Segment Open

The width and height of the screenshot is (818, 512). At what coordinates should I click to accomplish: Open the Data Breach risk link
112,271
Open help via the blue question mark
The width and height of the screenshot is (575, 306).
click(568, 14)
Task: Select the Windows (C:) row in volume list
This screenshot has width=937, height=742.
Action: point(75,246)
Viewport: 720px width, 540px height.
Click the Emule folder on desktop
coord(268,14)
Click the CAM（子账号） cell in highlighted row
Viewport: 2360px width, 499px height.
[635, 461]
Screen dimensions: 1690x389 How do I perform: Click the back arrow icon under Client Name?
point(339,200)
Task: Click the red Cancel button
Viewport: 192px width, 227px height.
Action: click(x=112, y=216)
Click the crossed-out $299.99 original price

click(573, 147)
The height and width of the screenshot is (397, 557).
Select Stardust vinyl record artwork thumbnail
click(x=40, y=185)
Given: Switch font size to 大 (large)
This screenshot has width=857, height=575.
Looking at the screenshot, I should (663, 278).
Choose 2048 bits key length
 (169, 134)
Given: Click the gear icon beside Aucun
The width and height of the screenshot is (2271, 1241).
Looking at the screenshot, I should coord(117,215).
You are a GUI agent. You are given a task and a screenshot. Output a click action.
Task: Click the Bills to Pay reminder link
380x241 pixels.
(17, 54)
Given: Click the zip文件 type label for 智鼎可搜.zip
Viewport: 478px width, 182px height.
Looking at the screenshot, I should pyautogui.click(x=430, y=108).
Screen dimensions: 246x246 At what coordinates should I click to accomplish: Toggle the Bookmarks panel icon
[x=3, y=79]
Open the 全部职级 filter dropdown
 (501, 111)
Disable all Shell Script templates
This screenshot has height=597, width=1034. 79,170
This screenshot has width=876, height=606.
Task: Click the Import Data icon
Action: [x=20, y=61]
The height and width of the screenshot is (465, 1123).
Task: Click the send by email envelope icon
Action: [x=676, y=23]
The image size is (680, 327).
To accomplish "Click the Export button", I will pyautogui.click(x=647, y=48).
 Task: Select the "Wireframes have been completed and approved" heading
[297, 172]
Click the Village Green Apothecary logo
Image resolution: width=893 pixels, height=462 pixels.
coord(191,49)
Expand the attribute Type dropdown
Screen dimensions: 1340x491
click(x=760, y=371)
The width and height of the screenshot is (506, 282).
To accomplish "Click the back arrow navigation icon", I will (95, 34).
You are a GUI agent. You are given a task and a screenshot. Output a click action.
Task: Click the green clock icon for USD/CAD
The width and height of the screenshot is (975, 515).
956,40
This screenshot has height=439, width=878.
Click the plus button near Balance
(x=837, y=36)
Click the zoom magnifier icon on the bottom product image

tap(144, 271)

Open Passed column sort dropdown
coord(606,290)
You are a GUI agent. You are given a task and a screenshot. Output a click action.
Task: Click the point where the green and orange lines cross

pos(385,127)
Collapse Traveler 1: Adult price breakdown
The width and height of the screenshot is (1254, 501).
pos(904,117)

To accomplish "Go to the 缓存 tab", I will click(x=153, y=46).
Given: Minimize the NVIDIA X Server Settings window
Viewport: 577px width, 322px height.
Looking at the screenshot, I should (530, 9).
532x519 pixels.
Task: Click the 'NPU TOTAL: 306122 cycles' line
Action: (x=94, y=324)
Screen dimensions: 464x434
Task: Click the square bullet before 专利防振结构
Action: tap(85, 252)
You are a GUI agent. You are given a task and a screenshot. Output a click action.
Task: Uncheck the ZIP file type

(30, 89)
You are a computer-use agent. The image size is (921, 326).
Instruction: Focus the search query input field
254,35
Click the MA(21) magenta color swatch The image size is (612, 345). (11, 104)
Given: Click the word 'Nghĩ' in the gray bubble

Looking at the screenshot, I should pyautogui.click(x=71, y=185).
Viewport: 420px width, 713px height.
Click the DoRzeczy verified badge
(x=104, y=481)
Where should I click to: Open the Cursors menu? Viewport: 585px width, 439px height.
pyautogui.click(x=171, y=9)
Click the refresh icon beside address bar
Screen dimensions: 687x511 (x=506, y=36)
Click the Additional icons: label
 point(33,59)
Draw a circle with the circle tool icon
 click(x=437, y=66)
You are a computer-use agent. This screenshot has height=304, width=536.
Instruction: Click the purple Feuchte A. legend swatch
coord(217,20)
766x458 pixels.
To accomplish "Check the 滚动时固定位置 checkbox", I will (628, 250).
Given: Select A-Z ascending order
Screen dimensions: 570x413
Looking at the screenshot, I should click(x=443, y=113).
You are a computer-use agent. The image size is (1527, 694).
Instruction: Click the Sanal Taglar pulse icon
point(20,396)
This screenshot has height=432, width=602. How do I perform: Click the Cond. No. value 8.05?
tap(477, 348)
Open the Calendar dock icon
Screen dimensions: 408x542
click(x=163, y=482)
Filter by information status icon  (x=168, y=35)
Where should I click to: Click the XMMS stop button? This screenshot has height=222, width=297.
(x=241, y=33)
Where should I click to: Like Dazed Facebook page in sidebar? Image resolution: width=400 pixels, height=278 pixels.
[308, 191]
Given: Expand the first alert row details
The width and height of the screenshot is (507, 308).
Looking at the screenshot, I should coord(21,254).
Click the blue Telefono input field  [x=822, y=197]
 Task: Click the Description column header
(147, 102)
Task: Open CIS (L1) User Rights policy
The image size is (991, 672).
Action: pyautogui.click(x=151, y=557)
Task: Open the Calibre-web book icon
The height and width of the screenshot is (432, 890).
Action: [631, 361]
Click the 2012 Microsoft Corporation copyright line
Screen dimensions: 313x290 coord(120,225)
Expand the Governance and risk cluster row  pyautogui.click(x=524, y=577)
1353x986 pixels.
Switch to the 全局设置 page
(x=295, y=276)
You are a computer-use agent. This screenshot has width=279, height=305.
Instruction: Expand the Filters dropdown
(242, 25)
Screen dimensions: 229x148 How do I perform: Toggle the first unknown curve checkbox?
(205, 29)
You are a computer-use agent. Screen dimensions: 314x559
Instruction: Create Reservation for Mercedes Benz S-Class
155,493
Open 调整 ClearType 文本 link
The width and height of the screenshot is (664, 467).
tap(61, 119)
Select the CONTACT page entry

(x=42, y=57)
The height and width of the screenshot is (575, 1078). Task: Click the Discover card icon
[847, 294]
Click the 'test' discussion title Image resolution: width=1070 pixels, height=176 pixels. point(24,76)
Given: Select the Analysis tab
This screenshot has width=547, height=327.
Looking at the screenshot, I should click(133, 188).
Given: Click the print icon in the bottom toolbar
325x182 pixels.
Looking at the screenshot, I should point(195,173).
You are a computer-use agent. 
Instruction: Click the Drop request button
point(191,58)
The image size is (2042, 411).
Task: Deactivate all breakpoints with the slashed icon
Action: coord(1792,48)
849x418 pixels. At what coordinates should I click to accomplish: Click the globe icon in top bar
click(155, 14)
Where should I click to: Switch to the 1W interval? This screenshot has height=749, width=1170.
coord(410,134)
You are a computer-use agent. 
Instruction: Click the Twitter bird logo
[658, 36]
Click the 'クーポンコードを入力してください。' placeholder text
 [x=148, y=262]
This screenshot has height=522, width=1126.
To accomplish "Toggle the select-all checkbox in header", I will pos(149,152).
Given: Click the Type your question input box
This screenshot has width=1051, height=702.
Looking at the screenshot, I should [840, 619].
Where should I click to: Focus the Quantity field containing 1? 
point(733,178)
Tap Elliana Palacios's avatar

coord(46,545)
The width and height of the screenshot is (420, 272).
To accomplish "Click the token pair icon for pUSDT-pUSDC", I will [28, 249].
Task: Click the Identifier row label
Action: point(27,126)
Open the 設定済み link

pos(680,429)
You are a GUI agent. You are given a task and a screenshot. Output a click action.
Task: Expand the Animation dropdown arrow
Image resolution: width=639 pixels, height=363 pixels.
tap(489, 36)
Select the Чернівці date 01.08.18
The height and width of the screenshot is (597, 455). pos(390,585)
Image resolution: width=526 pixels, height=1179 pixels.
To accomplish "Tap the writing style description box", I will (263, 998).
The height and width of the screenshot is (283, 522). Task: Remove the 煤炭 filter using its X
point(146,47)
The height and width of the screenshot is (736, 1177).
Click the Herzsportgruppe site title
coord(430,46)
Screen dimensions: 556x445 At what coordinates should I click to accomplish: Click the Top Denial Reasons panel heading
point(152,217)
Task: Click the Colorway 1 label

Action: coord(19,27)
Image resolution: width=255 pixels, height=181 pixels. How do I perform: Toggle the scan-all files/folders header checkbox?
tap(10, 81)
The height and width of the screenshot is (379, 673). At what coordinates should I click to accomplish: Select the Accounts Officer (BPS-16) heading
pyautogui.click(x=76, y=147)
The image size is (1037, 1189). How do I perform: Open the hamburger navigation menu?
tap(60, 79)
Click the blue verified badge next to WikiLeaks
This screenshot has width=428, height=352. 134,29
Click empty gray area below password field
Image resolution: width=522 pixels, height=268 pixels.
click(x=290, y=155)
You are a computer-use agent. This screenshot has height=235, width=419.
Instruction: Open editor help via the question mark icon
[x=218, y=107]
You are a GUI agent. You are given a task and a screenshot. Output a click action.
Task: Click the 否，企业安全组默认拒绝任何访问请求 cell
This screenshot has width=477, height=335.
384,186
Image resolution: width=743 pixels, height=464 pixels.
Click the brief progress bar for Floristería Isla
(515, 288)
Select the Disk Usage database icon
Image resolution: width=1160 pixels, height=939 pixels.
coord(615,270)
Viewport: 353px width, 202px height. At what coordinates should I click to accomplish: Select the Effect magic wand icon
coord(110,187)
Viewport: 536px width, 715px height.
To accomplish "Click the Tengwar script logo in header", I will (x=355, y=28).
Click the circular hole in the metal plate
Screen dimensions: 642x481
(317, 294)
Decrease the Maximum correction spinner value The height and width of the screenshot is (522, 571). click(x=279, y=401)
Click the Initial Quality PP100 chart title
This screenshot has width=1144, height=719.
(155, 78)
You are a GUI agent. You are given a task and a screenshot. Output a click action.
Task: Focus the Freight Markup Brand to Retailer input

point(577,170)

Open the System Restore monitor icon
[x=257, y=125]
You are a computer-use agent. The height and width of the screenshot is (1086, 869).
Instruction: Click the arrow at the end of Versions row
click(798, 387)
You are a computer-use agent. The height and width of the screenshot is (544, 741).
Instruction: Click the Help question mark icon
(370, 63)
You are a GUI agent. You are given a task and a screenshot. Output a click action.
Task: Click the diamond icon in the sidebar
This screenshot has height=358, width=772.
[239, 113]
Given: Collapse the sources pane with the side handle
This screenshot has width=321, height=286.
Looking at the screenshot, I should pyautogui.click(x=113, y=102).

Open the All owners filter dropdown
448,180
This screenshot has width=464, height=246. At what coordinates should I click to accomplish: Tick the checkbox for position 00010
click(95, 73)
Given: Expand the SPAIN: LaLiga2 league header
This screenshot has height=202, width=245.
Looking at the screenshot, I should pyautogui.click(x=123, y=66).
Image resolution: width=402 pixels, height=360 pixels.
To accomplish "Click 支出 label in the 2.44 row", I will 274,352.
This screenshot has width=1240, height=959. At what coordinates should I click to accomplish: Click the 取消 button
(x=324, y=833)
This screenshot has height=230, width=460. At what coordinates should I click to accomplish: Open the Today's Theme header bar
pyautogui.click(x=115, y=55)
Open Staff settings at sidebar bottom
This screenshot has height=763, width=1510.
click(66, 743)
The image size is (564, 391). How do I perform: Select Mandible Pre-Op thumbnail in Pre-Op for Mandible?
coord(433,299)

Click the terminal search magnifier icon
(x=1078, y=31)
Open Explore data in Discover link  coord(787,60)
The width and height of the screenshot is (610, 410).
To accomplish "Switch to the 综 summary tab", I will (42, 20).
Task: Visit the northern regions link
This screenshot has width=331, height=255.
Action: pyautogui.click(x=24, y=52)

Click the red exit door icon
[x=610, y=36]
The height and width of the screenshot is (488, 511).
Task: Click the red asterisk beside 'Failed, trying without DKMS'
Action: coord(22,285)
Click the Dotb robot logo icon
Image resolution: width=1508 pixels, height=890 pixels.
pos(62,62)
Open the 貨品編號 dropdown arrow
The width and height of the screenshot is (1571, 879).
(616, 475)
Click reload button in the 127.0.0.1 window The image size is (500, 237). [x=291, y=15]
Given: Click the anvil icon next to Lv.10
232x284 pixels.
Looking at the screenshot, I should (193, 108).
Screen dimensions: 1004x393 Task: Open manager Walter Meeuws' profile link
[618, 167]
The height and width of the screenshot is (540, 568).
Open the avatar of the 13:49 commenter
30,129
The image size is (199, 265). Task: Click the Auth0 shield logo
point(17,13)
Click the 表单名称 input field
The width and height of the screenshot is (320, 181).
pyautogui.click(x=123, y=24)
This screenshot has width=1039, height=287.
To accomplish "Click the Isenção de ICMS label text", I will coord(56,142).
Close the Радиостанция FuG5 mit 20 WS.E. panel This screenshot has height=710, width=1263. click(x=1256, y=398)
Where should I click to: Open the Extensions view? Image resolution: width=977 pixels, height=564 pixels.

Segment Closed

DIRECTIONS –
Wherever a line in the entries above holds "computer", copy that line.

TASK SOLUTION –
You are a computer-use agent. The image size is (921, 326).
You are a computer-use agent. This screenshot has height=304, width=536.
You are a computer-use agent. The image size is (1527, 694).
You are a computer-use agent. This screenshot has width=279, height=305.
You are a computer-use agent. Screen dimensions: 314x559
You are a computer-use agent. 
You are a computer-use agent. 
You are a computer-use agent. This screenshot has height=235, width=419.
You are a computer-use agent. The height and width of the screenshot is (1086, 869).
You are a computer-use agent. The height and width of the screenshot is (544, 741).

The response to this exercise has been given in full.